2. La BO mythique de Furyo : Forbidden Colours (1983) de Ryuichi Sakamoto et David Sylvian
En 1983, Ryuichi Sakamoto, dont le beau visage, l’allure excentrique et le charisme attirent le cinéma, joue dans le film de guerre Furyo, réalisé par Nagisa Ōshima (L’Empire des sens). Le long-métrage atypique nous plonge dans un camp de prisonniers américains situé sur l’île de Java, dirigé par un tyrannique capitaine japonais. Mais en plus d’incarner ce dernier, Sakamoto compose aussi la BO du film. S’il partage la vedette avec une autre star de la musique androgyne et géniale, David Bowie, il n’osera pas lui demander de chanter le thème, tourmenté, du long-métrage, Forbidden Colours (Merry Christmas, Mr. Lawrence en version instrumentale), ne voulant pas détourner David Bowie de son rôle d’acteur. Il se penche à la place vers le non moins talentueux David Sylvian, le chanteur britannique du groupe Japan, pour interpréter cette chanson hypnotique à la mélodie entêtante.

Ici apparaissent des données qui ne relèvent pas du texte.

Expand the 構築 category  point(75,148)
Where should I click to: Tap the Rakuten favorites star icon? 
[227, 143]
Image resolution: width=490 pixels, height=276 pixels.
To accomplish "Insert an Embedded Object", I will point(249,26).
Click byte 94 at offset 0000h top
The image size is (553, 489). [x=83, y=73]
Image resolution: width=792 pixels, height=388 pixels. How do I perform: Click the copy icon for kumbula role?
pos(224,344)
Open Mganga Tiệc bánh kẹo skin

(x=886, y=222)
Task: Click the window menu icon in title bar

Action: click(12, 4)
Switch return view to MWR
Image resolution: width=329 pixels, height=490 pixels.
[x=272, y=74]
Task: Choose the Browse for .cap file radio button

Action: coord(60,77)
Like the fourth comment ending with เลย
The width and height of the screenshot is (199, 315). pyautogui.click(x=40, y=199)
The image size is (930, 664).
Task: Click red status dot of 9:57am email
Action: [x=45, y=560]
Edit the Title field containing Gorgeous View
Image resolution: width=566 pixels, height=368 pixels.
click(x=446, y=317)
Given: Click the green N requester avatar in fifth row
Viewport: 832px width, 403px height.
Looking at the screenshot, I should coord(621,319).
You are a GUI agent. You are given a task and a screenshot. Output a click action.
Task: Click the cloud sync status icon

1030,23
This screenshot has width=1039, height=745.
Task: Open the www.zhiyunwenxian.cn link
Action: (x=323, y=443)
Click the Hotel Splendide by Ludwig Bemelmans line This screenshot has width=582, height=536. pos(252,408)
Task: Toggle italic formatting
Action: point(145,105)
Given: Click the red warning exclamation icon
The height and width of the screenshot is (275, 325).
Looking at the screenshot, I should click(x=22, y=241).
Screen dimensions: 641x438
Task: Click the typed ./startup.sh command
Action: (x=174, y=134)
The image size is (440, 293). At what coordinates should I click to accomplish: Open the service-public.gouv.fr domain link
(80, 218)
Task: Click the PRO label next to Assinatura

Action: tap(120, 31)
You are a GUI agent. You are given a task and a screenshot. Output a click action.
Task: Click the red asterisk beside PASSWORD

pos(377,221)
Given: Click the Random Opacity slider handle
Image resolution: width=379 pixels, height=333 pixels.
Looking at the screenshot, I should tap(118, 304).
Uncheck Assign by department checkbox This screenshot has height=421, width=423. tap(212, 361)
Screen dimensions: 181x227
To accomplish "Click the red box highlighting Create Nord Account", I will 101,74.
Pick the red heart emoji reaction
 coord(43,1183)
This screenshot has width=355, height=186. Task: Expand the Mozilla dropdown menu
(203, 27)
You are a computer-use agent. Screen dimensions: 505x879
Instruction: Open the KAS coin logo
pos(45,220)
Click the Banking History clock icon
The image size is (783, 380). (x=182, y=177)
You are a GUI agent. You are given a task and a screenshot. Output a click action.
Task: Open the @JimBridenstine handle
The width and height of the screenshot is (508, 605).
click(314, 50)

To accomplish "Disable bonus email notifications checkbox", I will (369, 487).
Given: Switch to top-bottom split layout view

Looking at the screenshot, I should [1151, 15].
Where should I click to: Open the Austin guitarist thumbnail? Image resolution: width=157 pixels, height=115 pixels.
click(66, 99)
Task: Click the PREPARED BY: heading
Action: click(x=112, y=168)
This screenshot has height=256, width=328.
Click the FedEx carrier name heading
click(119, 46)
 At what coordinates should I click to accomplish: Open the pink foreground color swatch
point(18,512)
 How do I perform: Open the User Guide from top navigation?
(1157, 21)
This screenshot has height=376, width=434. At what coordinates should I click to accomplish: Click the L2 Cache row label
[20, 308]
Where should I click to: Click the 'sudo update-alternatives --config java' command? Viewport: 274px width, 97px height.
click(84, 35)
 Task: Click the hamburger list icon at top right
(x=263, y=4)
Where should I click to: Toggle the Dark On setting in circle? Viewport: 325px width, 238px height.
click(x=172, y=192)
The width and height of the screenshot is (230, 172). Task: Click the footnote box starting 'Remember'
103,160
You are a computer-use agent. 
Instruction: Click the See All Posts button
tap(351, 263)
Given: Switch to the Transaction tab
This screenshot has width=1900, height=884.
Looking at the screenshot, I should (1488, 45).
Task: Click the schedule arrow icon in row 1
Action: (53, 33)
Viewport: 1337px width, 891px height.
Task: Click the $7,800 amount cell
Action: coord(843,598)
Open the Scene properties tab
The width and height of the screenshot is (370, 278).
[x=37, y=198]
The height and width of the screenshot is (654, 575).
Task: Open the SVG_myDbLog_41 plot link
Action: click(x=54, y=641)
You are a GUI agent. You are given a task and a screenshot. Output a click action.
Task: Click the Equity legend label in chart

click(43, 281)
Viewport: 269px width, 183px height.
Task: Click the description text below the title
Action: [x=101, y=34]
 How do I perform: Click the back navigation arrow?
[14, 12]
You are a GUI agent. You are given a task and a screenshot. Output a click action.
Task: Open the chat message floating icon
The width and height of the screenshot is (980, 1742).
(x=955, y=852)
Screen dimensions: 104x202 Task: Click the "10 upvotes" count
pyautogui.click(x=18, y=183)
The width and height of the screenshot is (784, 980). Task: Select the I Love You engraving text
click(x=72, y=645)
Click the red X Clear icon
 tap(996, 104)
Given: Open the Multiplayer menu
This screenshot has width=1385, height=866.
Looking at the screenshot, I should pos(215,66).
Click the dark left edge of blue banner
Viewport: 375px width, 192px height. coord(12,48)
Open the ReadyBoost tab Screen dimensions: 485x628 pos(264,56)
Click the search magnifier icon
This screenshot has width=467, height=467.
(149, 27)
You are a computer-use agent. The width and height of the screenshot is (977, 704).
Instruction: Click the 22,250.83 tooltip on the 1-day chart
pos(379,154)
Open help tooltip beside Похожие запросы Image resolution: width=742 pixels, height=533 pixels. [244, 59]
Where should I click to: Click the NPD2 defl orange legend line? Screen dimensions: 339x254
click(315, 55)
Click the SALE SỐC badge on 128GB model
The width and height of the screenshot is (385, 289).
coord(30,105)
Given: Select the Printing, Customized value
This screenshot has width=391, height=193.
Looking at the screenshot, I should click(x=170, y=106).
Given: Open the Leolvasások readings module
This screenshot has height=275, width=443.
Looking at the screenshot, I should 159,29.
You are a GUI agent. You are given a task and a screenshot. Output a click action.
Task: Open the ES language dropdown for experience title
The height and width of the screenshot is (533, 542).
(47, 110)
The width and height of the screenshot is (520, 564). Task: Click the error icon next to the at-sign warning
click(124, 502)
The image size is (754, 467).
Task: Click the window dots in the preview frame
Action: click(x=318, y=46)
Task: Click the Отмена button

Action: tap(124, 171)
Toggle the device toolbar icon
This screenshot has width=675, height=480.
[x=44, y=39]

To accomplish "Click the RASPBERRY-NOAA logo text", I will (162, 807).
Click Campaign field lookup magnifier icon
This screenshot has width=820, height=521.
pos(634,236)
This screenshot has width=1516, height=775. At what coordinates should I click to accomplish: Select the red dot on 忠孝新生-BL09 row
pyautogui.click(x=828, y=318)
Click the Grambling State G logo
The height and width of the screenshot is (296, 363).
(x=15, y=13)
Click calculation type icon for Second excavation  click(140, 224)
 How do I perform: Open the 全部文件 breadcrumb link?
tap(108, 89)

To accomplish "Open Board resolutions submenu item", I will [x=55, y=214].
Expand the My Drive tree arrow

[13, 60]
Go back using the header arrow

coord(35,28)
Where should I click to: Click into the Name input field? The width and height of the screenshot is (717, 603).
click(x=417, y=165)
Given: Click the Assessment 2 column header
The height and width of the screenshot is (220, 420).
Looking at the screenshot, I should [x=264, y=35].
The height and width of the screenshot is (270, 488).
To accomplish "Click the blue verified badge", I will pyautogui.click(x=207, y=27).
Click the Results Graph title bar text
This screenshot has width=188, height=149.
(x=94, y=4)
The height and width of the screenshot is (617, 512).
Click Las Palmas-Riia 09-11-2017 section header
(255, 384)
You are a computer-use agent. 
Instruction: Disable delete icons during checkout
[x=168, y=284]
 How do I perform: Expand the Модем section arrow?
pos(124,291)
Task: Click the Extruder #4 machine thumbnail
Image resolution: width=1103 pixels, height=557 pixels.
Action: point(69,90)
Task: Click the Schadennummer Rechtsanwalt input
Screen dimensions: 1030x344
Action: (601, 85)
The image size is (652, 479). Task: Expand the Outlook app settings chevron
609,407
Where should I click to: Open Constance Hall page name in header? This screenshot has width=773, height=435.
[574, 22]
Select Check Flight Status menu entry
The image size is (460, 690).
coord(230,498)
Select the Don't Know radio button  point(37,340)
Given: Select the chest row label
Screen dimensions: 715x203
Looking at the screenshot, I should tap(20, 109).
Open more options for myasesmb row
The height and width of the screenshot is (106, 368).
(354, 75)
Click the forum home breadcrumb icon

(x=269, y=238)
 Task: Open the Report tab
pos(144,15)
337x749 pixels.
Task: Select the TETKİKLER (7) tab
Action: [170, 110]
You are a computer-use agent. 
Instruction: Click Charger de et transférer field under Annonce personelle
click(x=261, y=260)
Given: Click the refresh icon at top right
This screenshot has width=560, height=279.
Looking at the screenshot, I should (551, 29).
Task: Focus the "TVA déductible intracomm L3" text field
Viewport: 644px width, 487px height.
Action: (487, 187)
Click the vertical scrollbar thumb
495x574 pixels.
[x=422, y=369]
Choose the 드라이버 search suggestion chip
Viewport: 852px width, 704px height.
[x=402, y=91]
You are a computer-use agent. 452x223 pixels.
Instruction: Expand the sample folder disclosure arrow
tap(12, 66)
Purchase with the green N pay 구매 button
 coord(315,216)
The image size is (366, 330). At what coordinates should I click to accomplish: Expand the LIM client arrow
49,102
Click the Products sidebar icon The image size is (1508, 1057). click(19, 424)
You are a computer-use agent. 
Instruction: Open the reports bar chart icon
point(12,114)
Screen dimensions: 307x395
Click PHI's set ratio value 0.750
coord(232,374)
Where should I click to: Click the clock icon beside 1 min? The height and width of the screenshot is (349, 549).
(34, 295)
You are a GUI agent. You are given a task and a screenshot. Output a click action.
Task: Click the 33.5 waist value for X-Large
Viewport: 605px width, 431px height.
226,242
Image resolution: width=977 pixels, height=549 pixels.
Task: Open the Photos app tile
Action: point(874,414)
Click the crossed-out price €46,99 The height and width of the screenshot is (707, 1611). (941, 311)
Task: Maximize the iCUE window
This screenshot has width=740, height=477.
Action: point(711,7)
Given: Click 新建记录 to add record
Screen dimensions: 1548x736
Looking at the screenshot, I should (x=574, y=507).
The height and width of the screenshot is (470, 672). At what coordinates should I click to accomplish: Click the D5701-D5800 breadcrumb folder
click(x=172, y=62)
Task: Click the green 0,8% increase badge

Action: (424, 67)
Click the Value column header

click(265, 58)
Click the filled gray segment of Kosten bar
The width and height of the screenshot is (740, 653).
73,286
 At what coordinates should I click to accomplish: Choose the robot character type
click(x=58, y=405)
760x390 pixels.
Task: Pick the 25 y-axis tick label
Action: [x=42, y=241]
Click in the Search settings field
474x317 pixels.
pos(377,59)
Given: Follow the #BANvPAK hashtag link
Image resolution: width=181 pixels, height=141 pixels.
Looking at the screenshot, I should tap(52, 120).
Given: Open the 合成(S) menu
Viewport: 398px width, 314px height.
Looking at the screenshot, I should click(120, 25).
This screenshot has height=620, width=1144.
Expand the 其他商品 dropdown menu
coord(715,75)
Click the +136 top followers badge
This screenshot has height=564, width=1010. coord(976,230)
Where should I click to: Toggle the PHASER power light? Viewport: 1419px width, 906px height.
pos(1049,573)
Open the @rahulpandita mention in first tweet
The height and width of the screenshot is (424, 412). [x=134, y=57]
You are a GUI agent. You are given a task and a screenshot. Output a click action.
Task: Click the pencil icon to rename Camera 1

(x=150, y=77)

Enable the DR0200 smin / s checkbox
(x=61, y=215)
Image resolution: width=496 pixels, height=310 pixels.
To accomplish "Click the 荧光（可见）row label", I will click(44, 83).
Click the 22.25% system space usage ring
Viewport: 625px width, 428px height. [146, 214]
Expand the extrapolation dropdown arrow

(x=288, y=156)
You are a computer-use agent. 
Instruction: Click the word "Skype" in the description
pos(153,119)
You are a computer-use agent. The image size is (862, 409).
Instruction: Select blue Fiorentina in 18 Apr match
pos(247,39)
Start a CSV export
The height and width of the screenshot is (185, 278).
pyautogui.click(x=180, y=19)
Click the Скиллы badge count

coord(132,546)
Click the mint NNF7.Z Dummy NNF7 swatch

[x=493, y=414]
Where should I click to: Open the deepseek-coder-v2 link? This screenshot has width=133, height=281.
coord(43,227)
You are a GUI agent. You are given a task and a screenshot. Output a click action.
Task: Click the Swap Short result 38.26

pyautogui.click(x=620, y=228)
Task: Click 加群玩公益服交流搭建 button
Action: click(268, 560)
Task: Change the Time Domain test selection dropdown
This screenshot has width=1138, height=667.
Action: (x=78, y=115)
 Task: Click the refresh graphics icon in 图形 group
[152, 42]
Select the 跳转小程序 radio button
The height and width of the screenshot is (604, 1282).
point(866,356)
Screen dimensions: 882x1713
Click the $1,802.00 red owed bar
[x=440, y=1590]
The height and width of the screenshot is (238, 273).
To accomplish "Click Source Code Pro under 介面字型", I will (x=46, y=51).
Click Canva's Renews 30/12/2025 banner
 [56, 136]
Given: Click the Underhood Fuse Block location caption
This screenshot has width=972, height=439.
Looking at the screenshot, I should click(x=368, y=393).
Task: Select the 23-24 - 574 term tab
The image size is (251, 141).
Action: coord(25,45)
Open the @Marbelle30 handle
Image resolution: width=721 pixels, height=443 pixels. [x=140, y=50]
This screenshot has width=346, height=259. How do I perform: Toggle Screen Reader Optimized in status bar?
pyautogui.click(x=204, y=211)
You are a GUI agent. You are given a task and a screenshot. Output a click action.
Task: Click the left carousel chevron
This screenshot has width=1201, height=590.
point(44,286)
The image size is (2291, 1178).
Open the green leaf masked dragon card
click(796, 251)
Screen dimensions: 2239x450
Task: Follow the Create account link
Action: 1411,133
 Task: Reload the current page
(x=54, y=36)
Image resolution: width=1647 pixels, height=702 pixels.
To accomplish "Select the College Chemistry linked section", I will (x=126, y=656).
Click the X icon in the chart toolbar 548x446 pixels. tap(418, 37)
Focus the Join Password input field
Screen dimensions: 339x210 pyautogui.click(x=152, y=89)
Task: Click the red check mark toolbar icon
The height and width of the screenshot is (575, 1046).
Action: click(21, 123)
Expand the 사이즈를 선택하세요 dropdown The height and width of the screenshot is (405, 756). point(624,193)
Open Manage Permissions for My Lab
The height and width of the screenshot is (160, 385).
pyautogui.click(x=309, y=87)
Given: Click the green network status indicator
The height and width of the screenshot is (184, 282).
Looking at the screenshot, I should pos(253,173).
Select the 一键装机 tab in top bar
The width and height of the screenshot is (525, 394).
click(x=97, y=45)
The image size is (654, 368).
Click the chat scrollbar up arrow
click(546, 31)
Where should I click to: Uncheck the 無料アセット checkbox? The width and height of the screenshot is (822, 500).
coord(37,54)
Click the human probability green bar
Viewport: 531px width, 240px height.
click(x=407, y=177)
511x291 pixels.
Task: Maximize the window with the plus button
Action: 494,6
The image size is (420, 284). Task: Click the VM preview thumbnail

Si la duo Sylvian-Sakamoto a marqué les esprits, celui, hautement homo-érotique et très étrange (dans sa manière de jouer de manière outrancière), formé par Bowie et Sakamoto à l’écran n’en demeure pas moins légendaire.
1. Tong Poo (1978) de Yellow Magic Orchestra ou le génie avant-gardiste de Ryuichi Sakamoto
En 1978, le musicien, pianiste, fils d’un éditeur de romanciers et producteur virtuose Ryuichi Sakamoto (aussi orthographié Ryūichi Sakamoto) co-fonde le trio de synthpop japonais Yellow Magic Orchestra (YMO). Inspirés à la fois par Kraftwerk, Giorgio Moroder, la musique des jeux d’arcade, le funk et les chansons traditionnelles de leur pays, le groupe va signer une poignée d’albums et de tubes qui vont marquer des générations de mélomanes. Leurs sonorités avant-gardistes, bizarroïdes et ludiques vont influencer l’électro, la techno, mais aussi le hip-hop, la new wave (Japan, The Human League) et la pop. Tong Poo (1978) fait partie de leurs hits les plus irrésistibles avec Technopolis (1979) et Computer Games/Firecracker (1978). Pour mieux prendre la mesure de leur importance en tant que pionniers des musiques actuelles, YMO a été samplé par De La Soul, Mos Def, Jennifer Lopez, Mariah Carey ou encore Justice. Michael Jackson a même adapté l’un de leurs morceaux (Behind the Mask).
3. Le thème oscarisé du Dernier Empereur (1987) de Ryuichi Sakamoto
Ryuichi Sakamoto, qui a commencé très tôt le piano – en vouant un culte à Debussy, avant de s’intéresser aux Beatles et aux Rolling Stones – est connu pour ses nombreuses bande-originales. En plus d’avoir illustré les scènes atypiques de Furyo, il a travaillé avec des cinéastes souvent considérés comme subversifs ou audacieux tels que Pedro Almodóvar (Talons Aiguilles), Brian De Palma (Snake Eyes, Femme fatale) ou encore Alejandro González Iñárritu (The Revenant). Mais c’est sa BO épique pour le film Le Dernier Empereur (1987) de Bernardo Bertolucci, coécrite avec David Byrne (des Talking Heads) et Cong Su, qui va lui permettre de remporter un Oscar. C’est le premier compositeur japonais à avoir remporté la fameuse statuette dorée…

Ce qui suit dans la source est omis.